Exercise text |
■ ■ ■

I’m kind of one part detective, one part science nerd, one part woo woo hippie and mix it all together, and here I am.

Robyn Birkin:                     I love that. I just wanted the reasons, everybody who listens to these podcasts knows that I am such a big fan of naturopathy and particularly because it really helped me on my journey, but I think that when we … you know, sometimes when we look at doctors, doctors kind of interested in when we have these hard symptoms, but sometimes miss the mark of trying to get into the reasons why and they’re also so focused on sickness rather than wellness. That’s to me one of the key differences with naturopathy is that it’s about, okay, well what is wrong and how do we get to feeling good and feeling great again when we’re not feeling optimal?

Jules Galloway:                 Yeah, I think doctors are … I mean they’ve definitely got an important place in society, but they’re really, really good at prescribing you something to help your symptoms. If you’ve got a headache — hey, painkiller. If you’ve got joint pain — oh, antiinflammatory. They’re also good at saving your life if you’ve got some awful infection like, yeah, take the antibiotics or mend that arm in surgery if you break your arm. There’s a really important role for doctors here, but I think if you’re constantly going to the doctor to get them to fix your symptoms, you run that risk of never getting to the root cause of why you’re getting sick in the first place.

Robyn Birkin:                     Absolutely, that is so true. I totally agree, they have their place but I think that there is definitely a place, and one of the things I also advocate is building a team of people to help you through wherever you are at to get to being, be it physical or mental, but being in an optimal state where everything seems like it’s fitting together. So interesting when you were introducing yourself, a lot of the things that you were discussing are things that could be potential causes of infertility as well. I was like, MTHFR, tick! Hormonal disruption, tick! One of the things as well, I think, is that you and I have the same clients we’re dealing with.

Jules Galloway:                 Oh my God, yes.

Robyn Birkin:                     They’re Type As, right? Like I’m a Type A, you’re a Type A. We’re dealing basically with ourselves, Type A women, successful, used to working hard to get what they want but then sometimes all that hard work and burning the candle at both ends, it’s not always that great, is it?

Jules Galloway:                 No. Literally, before I’ve jumped on this call with you, I’ve literally been sitting here writing a blog post about why successful, driven women are the most prone to burnout. It’s a thing, it’s a thing, and I don’t know, we probably attract them a little more because like you, your vibe attracts your tribe, they say, so of course if you’re a Type A, you’re going to attract other Type As, they seem to just like, become magnetized. But yeah, in the world of burnout and naturopathy, it’s the driven women who … they don’t heed the warning signs. Everyone gets warning signs. Some women will go off and nap and slow down and stay home and say no to things, and some women just keep on pushing, and I think we all know which ones they are.

■ ■ ■

Raw data |
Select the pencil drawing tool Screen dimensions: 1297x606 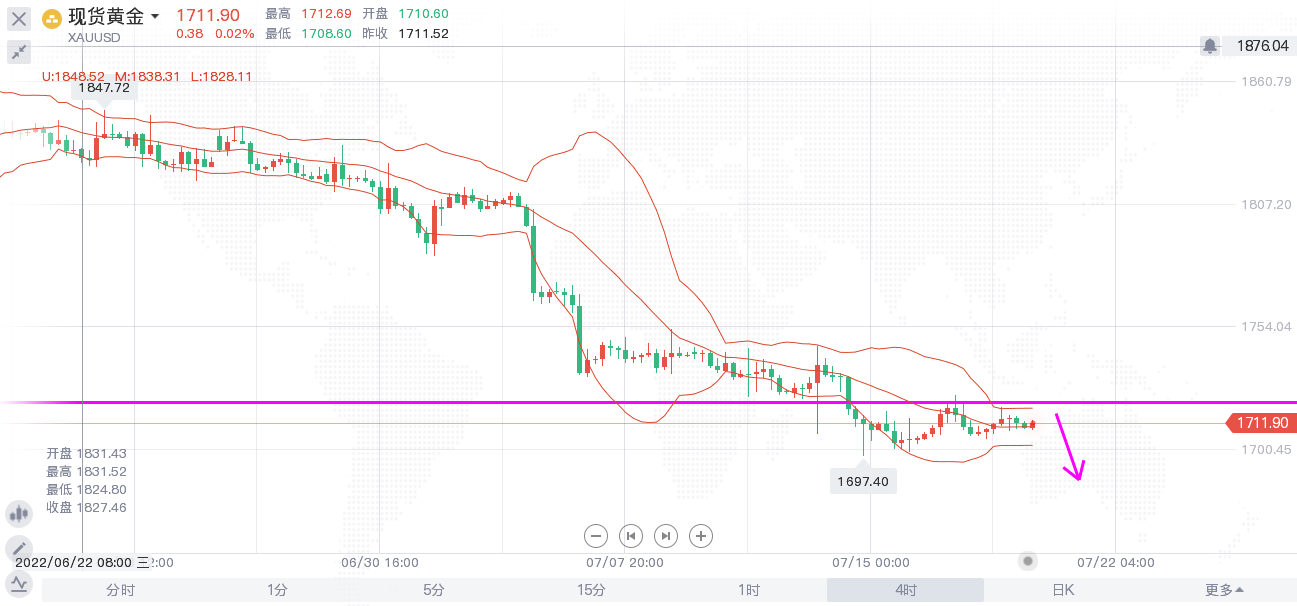19,548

■ ■ ■

Can you reproduce the podcast conversation above word for word, starting at "Robyn Birkin:                     Absolutely, that" and stopping after "my God, yes."?

Solved exercise |
Robyn Birkin:                     Absolutely, that is so true. I totally agree, they have their place but I think that there is definitely a place, and one of the things I also advocate is building a team of people to help you through wherever you are at to get to being, be it physical or mental, but being in an optimal state where everything seems like it’s fitting together. So interesting when you were introducing yourself, a lot of the things that you were discussing are things that could be potential causes of infertility as well. I was like, MTHFR, tick! Hormonal disruption, tick! One of the things as well, I think, is that you and I have the same clients we’re dealing with.

Jules Galloway:                 Oh my God, yes.